俳優チョ・ジヌンの引退宣言が大きな波紋を呼んでいる。
韓国放送界を超えて政界まで巻き込み、法的処分と道徳的処罰という哲学的な難題が浮上した格好だ。
しかし、学生時代のいじめ問題で“加害者”と烙印を押された芸能人たちが事実上、活動を断たれている状況を踏まえると、チョ・ジヌンへの過度な擁護だという批判も出ている。
一生、烙印を背負う?
先立って、韓国メディア『ディスパッチ』が、チョ・ジヌンが高校時代に犯罪に手を染め、少年院で生活していたという疑惑を提起した。これを受け、チョ・ジヌンは芸能界から引退すると宣言した。
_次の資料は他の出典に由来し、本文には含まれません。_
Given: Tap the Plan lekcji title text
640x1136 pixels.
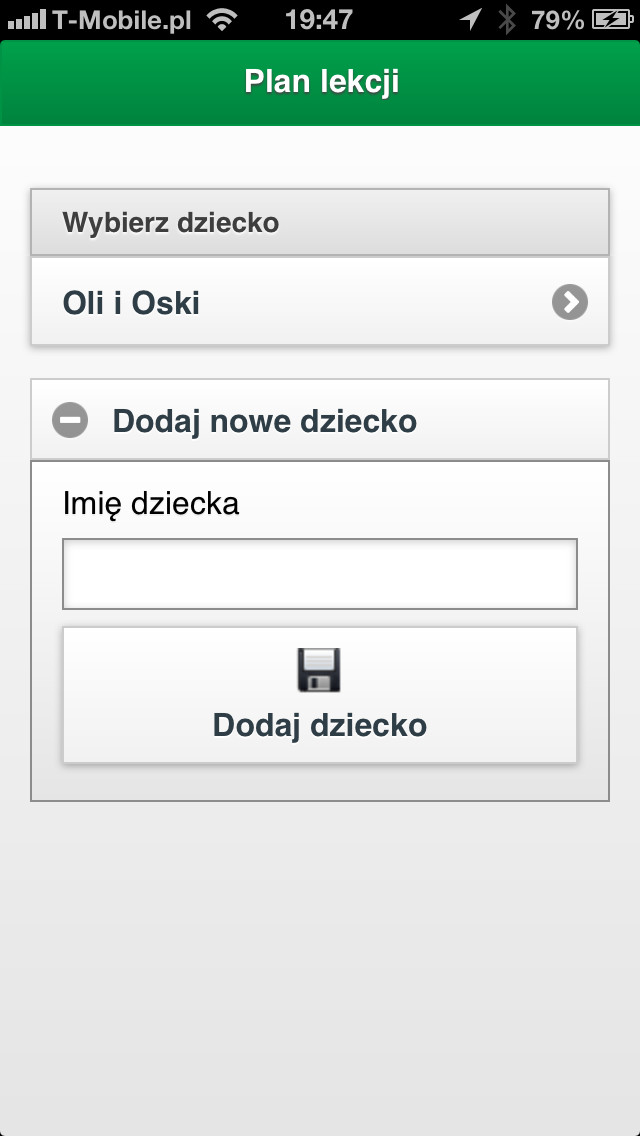Looking at the screenshot, I should pos(321,82).
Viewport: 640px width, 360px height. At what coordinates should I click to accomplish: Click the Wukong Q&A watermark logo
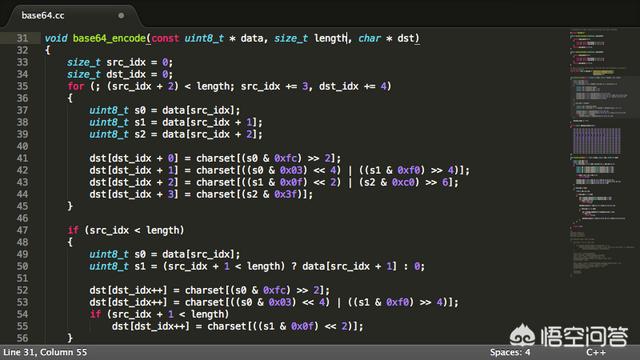pyautogui.click(x=569, y=336)
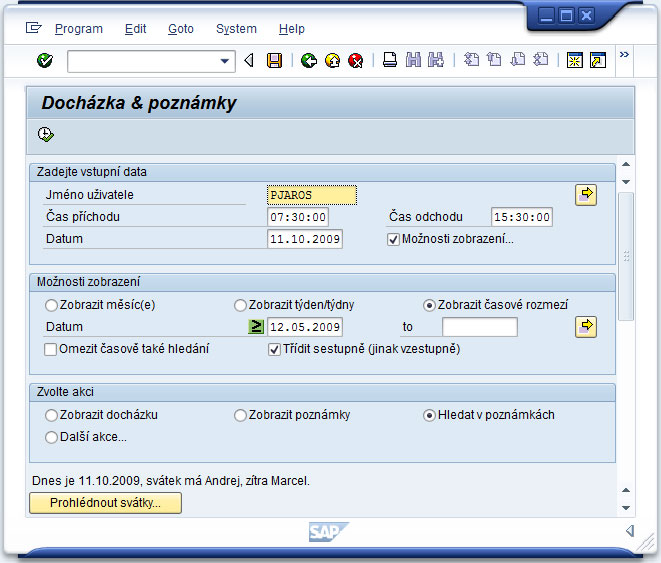This screenshot has height=563, width=661.
Task: Open the Program menu
Action: point(78,29)
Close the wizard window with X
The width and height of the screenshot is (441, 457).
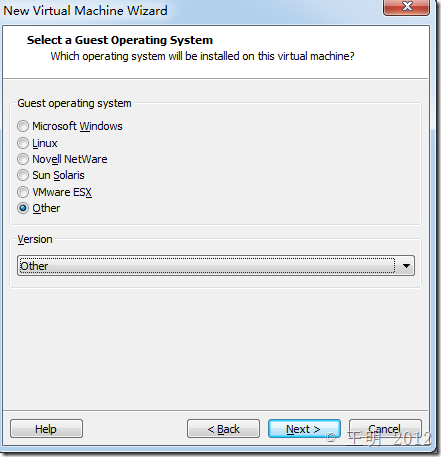pyautogui.click(x=407, y=7)
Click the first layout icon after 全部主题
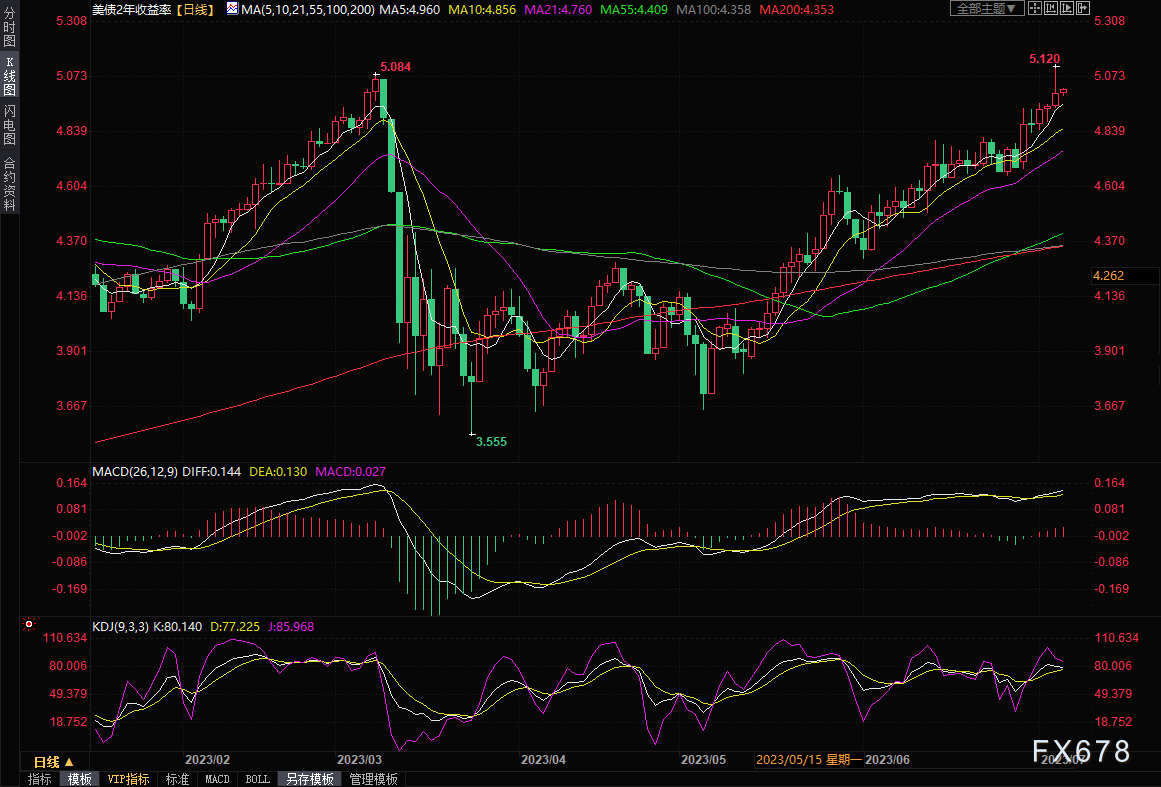Screen dimensions: 1161x787 [x=1035, y=8]
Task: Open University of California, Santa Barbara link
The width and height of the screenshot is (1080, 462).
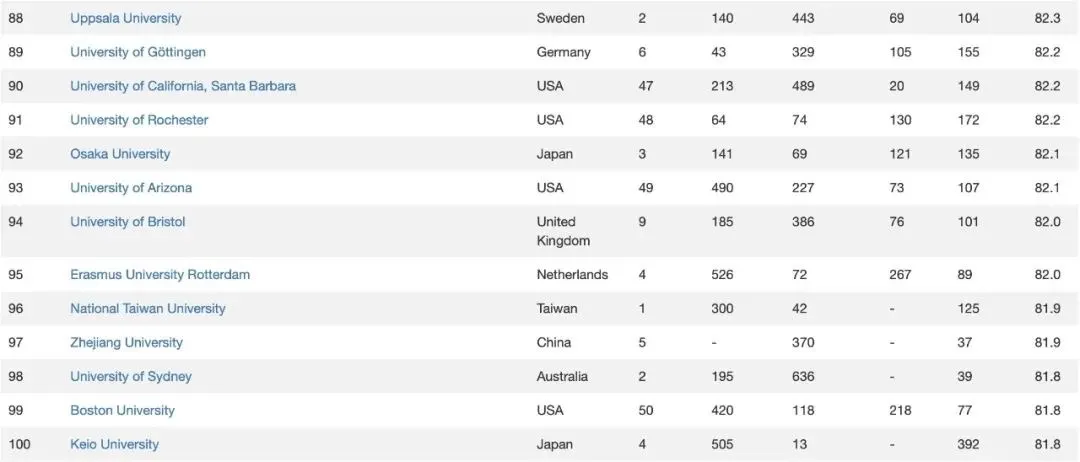Action: [x=183, y=86]
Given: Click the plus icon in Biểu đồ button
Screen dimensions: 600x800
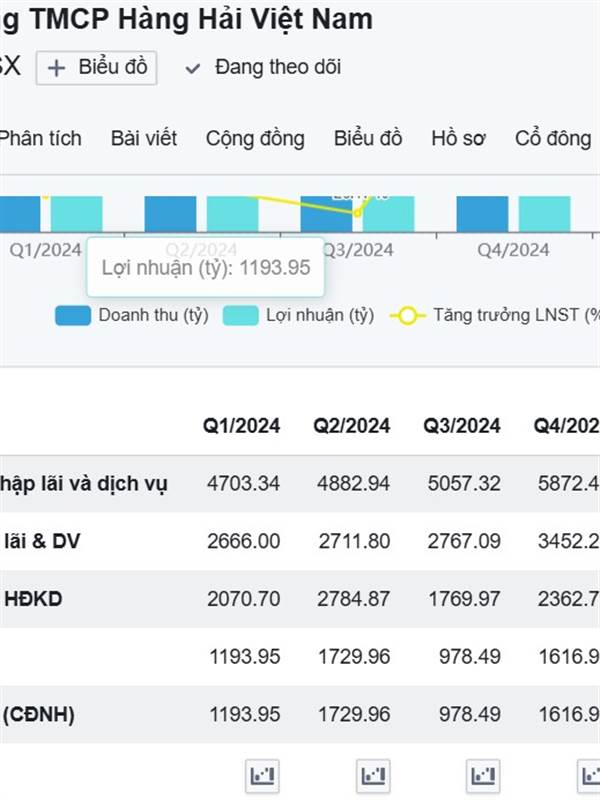Looking at the screenshot, I should [56, 68].
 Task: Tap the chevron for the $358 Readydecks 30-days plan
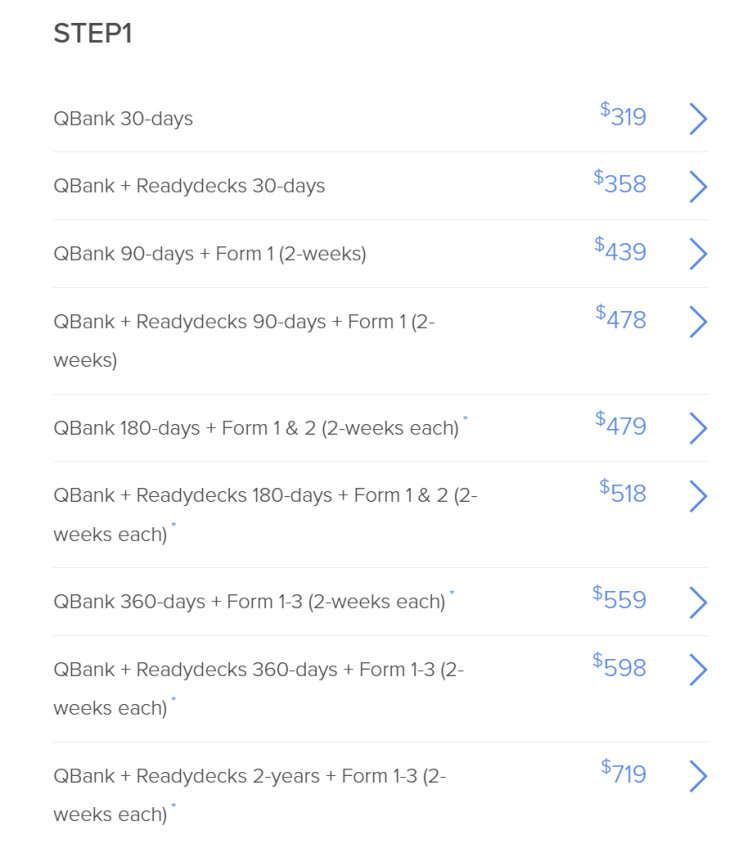click(698, 187)
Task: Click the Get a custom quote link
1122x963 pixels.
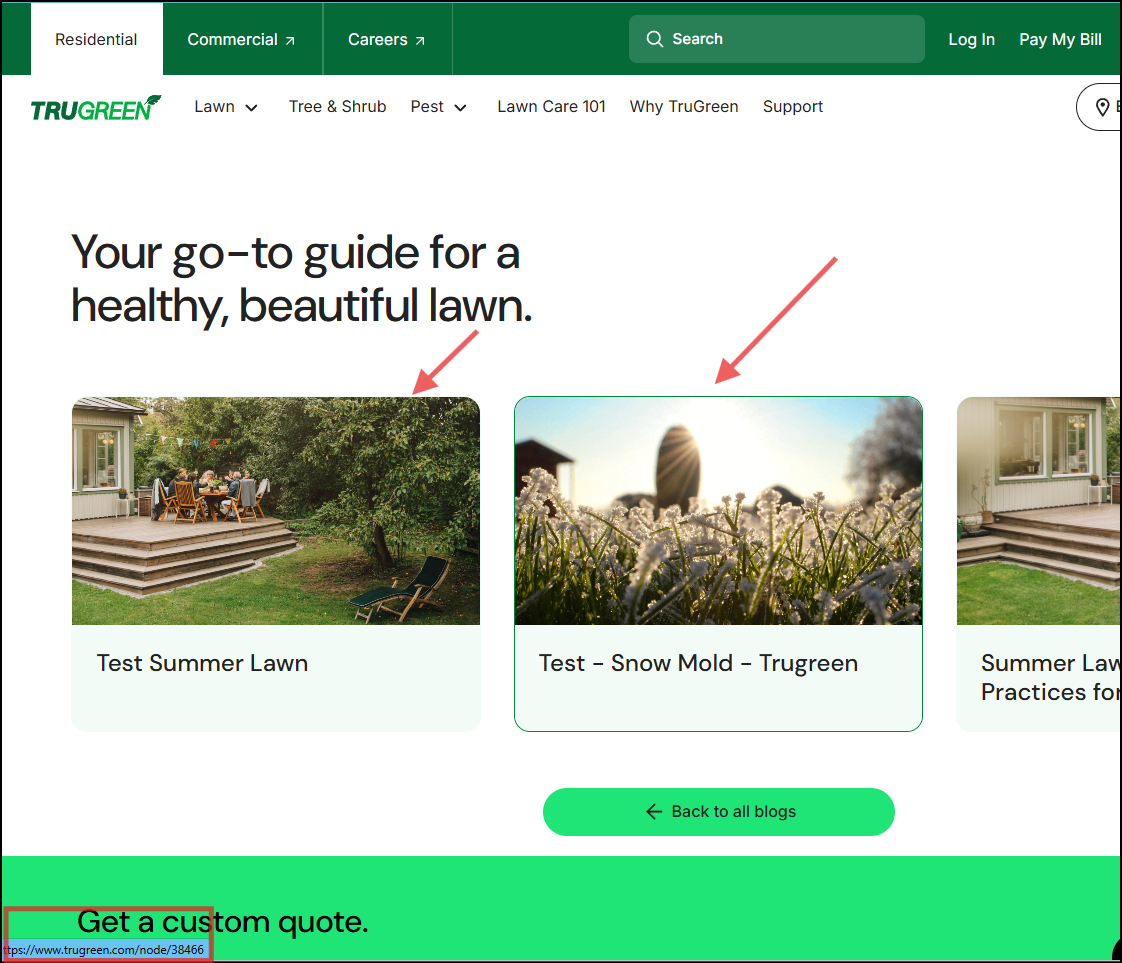Action: 222,921
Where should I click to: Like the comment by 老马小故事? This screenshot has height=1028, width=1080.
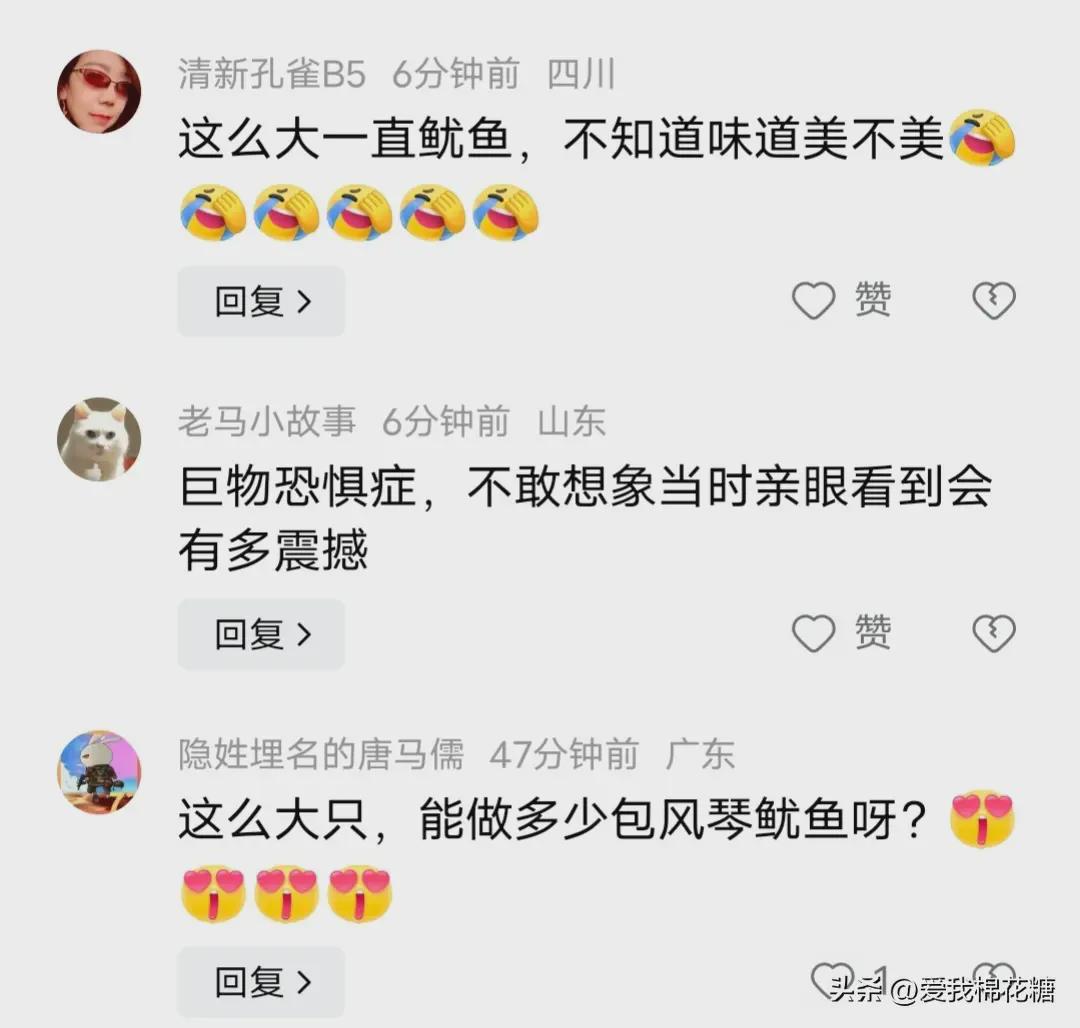click(x=813, y=633)
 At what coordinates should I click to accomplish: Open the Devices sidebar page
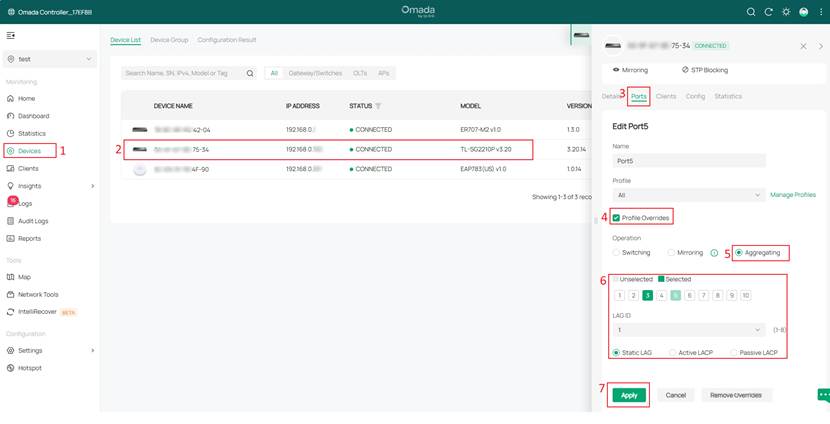[x=29, y=151]
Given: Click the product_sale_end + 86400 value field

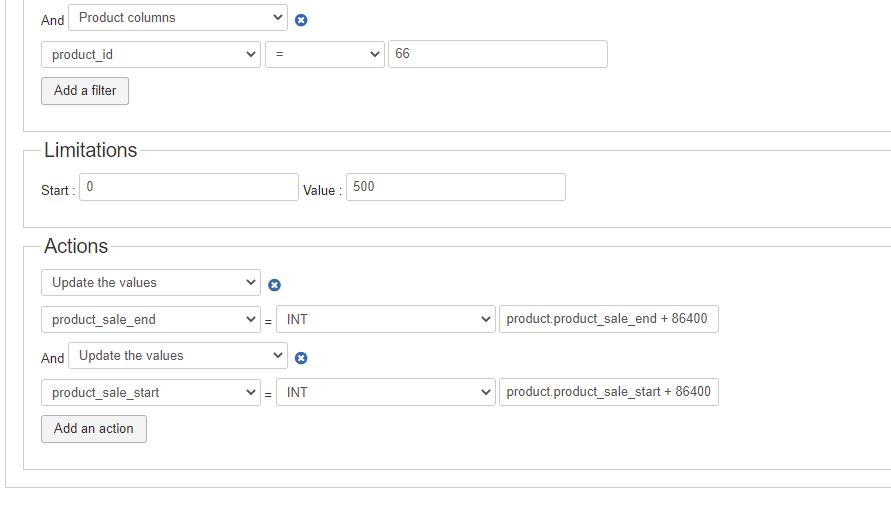Looking at the screenshot, I should 608,320.
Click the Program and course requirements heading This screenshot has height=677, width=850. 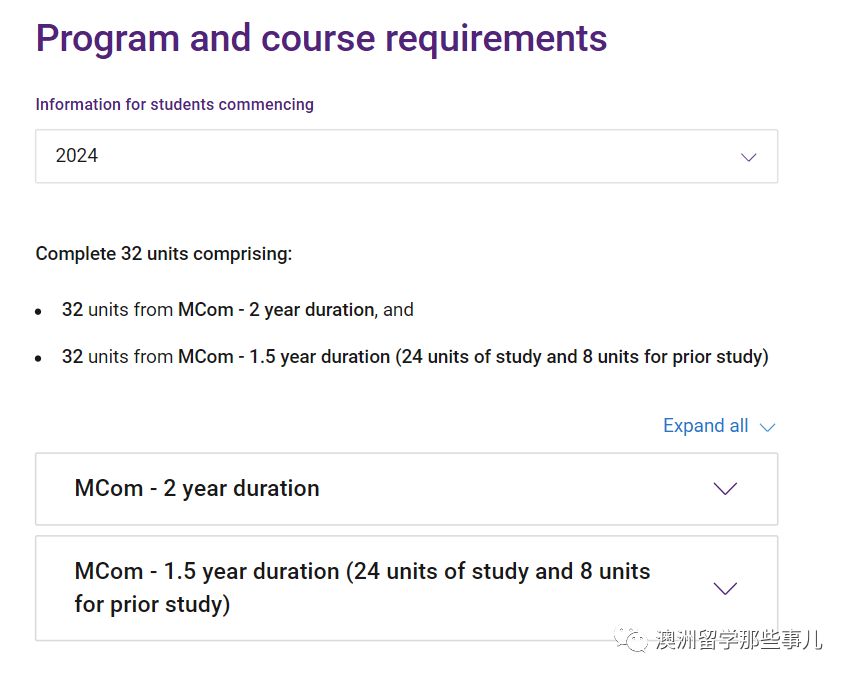click(x=321, y=39)
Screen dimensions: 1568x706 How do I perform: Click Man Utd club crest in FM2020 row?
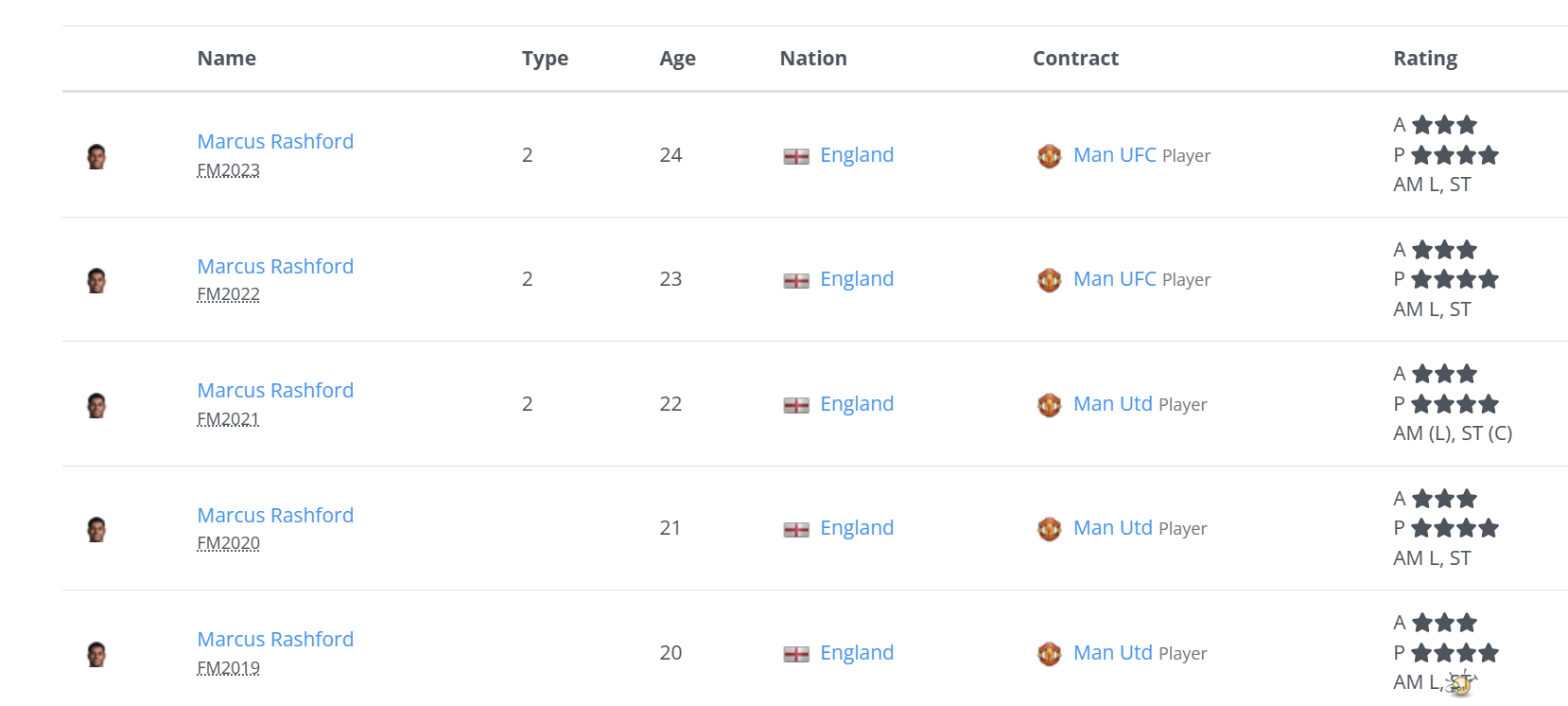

議論は2つに分かれている。少年時代の過ちを反省し、更生した俳優への“行き過ぎた断罪”だという主張と、芸能人という職業が持つ影響力ゆえに二次被害を誘発する恐れがあるという論理が鋭く対立している。
法曹界では今回の事案を“法治主義への嘲笑”であり、“暴挙”と規定している。
国家が定めた刑罰を終え、保護処分が終了して数十年が経った個人の恥部を、公益という名目で暴き立てる行為ははたして正当なのかという問いだ。この件を報じた『ディスパッチ』の記者2人が告発されたのも、こうした背景からだ。
政界の反応も複雑だ。「少年犯だったという理由で一生、烙印を背負って生きなければならないのか」と更生の機会を重視する声がある一方で、「被害者の痛みに時効はない。大衆の愛を受けるトップスターであれば、それに見合う道徳的無欠性が求められる」という主張も対立している。
少年犯の矯導と被害者中心主義が交錯する構図だ。
しかし重心は、“厳しい処罰”へと傾いている。いくら法的に罪を償ったとはいえ、芸能人が持つ社会的影響力を考えれば、チョ・ジヌンの“退場”は避けられないという主張が説得力を得ている。
少年犯であっても罪質が重い上、チョ・ジヌンを擁護すれば、すべての法的処分を終えた凶悪犯罪歴のある芸能人の復帰まで容認しなければならないという論理的矛盾が生じるからだ。
大衆文化評論家のチョン・ドクヒョン氏は「法的処罰が終わったからといって、社会的・道徳的責任まで消えるわけではない」と指摘した。
続けて「政治家や芸能人のように、大衆の支持とイメージで成り立つ著名人には、法律以上に厳しい道徳的基準が適用されるしかない。特に被害者が実在する状況では、加害者が大衆の愛を受け成功する姿そのものが、被害者への“二次加害”になり得る」と述べた。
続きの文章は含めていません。